(Beginning of Data to use)

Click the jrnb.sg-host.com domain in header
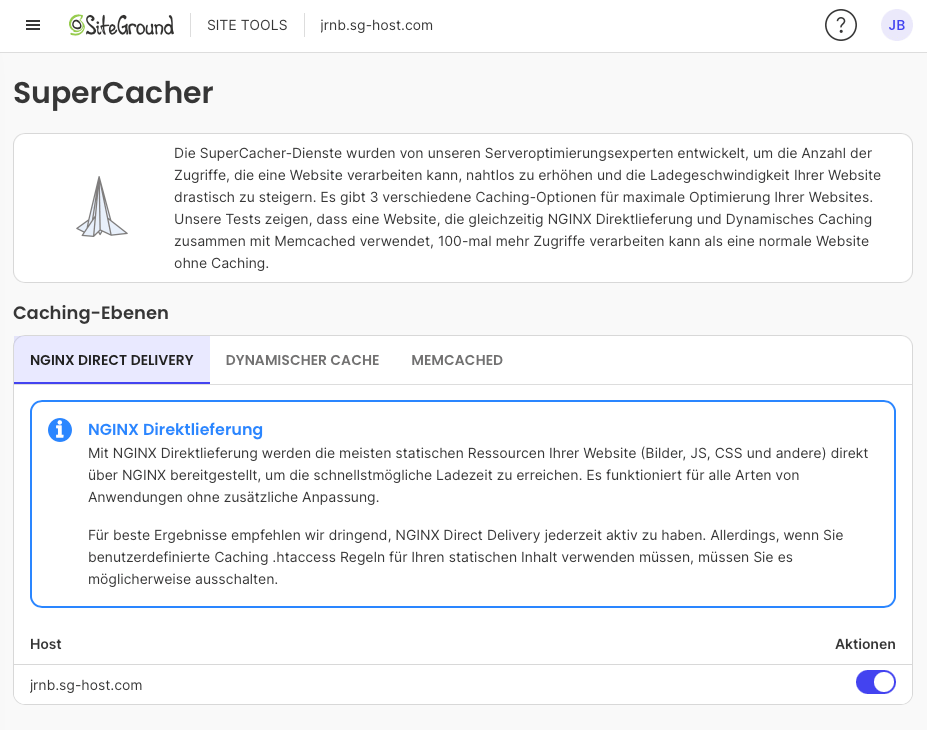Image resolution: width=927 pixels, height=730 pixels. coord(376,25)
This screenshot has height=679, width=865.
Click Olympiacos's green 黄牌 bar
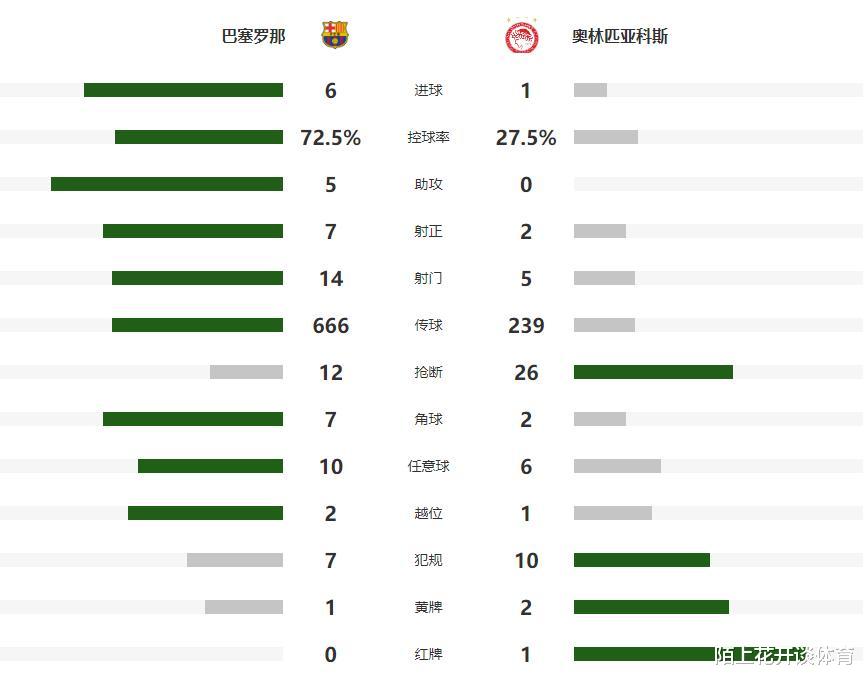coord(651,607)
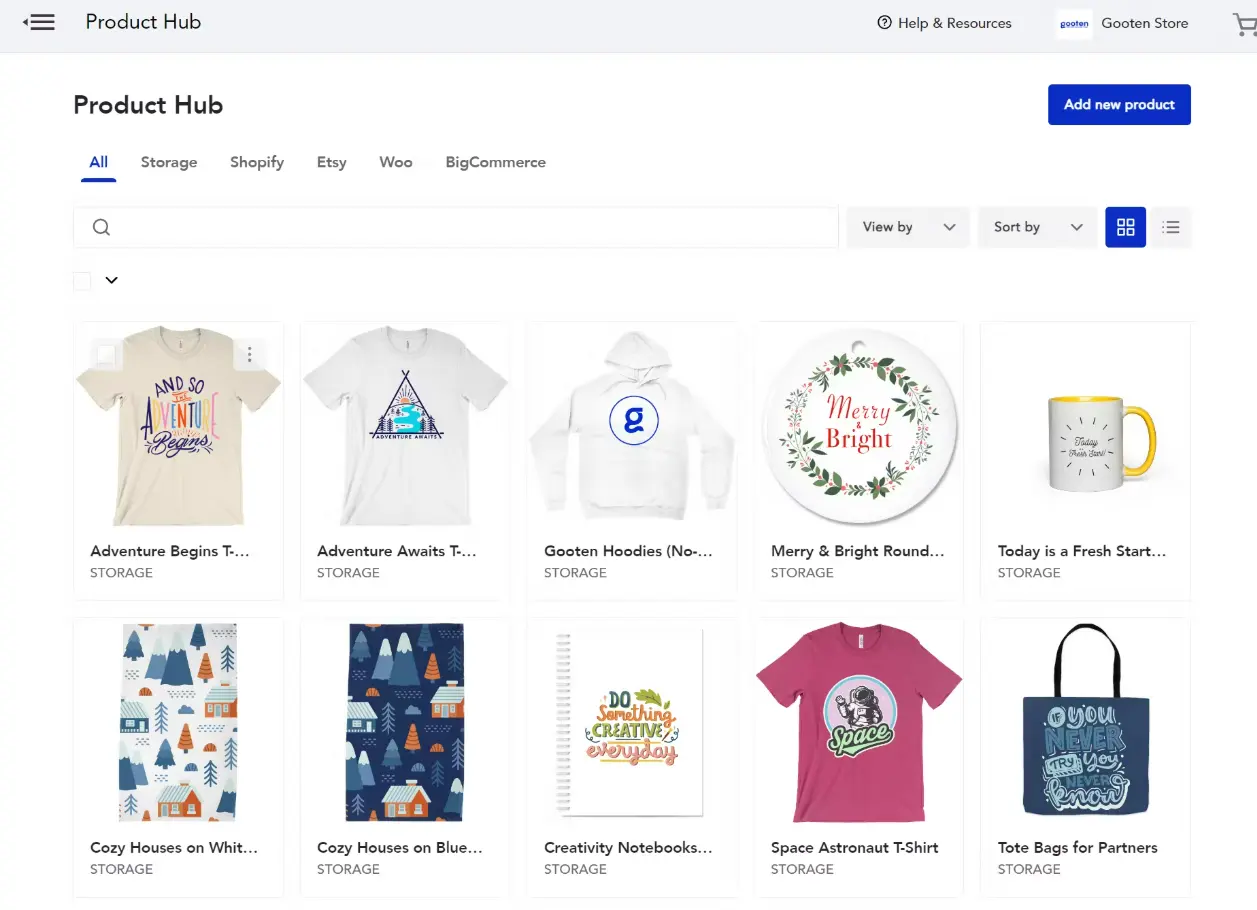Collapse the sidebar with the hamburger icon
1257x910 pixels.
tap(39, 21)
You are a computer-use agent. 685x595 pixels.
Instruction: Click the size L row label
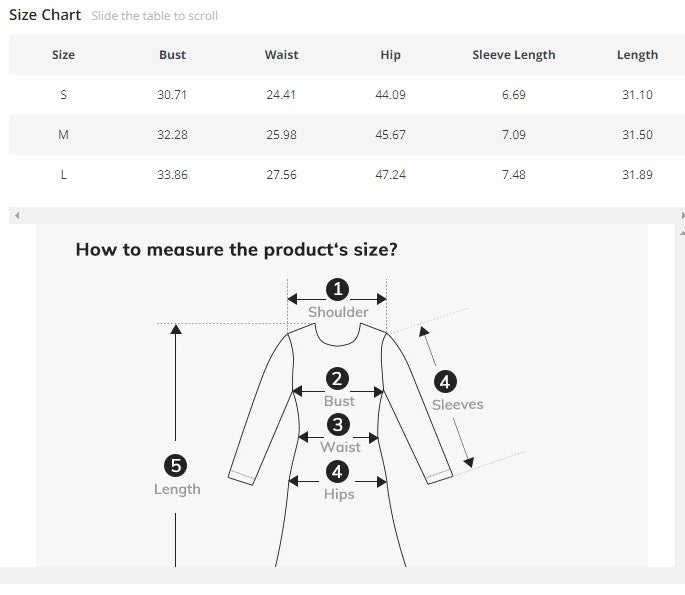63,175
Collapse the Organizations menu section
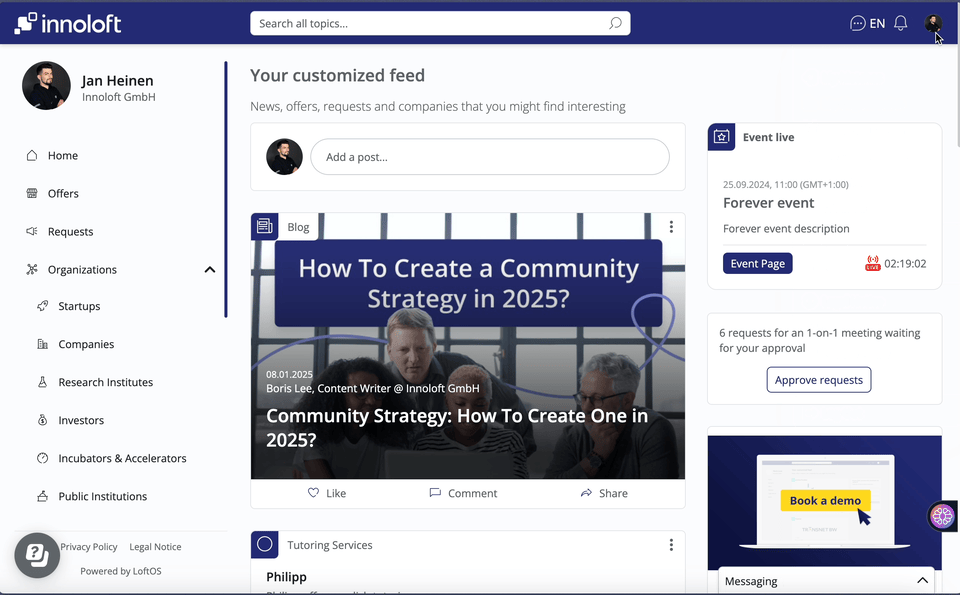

(End of Data to use)

» **What this task involves**: Write down exactly the lines running from the line with "Instruction: Click the size L row label" through the end of the material, both ends included, and none of the pictures.

» **Finished exercise**:
Instruction: Click the size L row label
63,175
Collapse the Organizations menu section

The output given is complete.